Pennsylvania electrical injuries: high voltage line, railroad car and track, premises liability, punitive damages.

In March, the United States District Court for the Eastern District of Pennsylvania issued an opinion in Klein v National Railroad Passenger Corp. [Amtrak], case no. 04-955.

Two boys had been skateboarding, and climbed on top of a laddered freight car owned by defendant Norfolk Southern Corporation (“Norfolk Southern”) while it was parked for the weekend on a tail track owned by Amtrak in Pennsylvania. Once on top of the railcar, the two boys were severely burned by arcing electricity from a high voltage catenary wire which ran along the tail track and above the cars.

The case against Amtrak was a premises liability claim, presented to the jury on two theories: (1) the duty of a landowner to a trespasser; and (2) whether the attractive nuisance doctrine applied.

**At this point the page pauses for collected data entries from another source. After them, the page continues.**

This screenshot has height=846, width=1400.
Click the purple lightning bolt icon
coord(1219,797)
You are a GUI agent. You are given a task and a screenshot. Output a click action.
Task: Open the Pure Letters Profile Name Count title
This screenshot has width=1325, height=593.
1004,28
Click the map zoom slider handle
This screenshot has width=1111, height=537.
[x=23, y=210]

Under Pennsylvania law, a landowner’s duty of care to one who enters upon the land depends upon whether that person is

  • a trespasser (no permission),
  • a licensee (permission to enter), or
  • an invitee (invited for the benefit of the landowner).

The boys were trespassers on land owned by Amtrak, since no one had given them permission to go onto the track or climb up on the rail car to look around. The duty generally owed by a landowner to a trespasser is to refrain from willful or wanton misconduct.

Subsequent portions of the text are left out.